==== Material provided

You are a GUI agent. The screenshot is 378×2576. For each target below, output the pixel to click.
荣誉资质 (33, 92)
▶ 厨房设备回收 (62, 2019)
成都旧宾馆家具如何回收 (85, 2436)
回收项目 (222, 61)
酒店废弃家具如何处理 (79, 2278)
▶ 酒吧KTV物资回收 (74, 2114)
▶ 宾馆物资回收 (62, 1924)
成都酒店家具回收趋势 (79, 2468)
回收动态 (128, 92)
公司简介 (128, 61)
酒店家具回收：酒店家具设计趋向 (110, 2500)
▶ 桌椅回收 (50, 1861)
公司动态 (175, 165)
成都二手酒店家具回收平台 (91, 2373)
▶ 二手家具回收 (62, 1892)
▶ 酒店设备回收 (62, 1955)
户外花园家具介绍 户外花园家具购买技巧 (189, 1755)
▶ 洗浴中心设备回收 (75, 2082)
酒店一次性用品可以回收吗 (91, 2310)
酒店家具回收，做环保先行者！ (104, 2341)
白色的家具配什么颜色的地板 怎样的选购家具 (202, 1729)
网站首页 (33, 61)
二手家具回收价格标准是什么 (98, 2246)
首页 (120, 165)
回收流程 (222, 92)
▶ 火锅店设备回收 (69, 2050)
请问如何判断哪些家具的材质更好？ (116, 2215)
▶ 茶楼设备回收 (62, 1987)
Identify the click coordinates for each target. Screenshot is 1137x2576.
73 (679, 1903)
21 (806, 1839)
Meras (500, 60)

========

__Assignment__
Using the line that contains "荣誉资质 (33, 92)" as the first, reproduce each line exactly through the last line of the listing.

__Result of this exercise__
荣誉资质 (33, 92)
▶ 厨房设备回收 (62, 2019)
成都旧宾馆家具如何回收 (85, 2436)
回收项目 (222, 61)
酒店废弃家具如何处理 (79, 2278)
▶ 酒吧KTV物资回收 (74, 2114)
▶ 宾馆物资回收 (62, 1924)
成都酒店家具回收趋势 (79, 2468)
回收动态 (128, 92)
公司简介 (128, 61)
酒店家具回收：酒店家具设计趋向 (110, 2500)
▶ 桌椅回收 (50, 1861)
公司动态 (175, 165)
成都二手酒店家具回收平台 (91, 2373)
▶ 二手家具回收 (62, 1892)
▶ 酒店设备回收 (62, 1955)
户外花园家具介绍 户外花园家具购买技巧 (189, 1755)
▶ 洗浴中心设备回收 (75, 2082)
酒店一次性用品可以回收吗 (91, 2310)
酒店家具回收，做环保先行者！ (104, 2341)
白色的家具配什么颜色的地板 怎样的选购家具 (202, 1729)
网站首页 (33, 61)
二手家具回收价格标准是什么 (98, 2246)
首页 (120, 165)
回收流程 (222, 92)
▶ 火锅店设备回收 (69, 2050)
请问如何判断哪些家具的材质更好？ (116, 2215)
▶ 茶楼设备回收 (62, 1987)
Identify the click coordinates for each target. Screenshot is 1137x2576.
73 (679, 1903)
21 (806, 1839)
Meras (500, 60)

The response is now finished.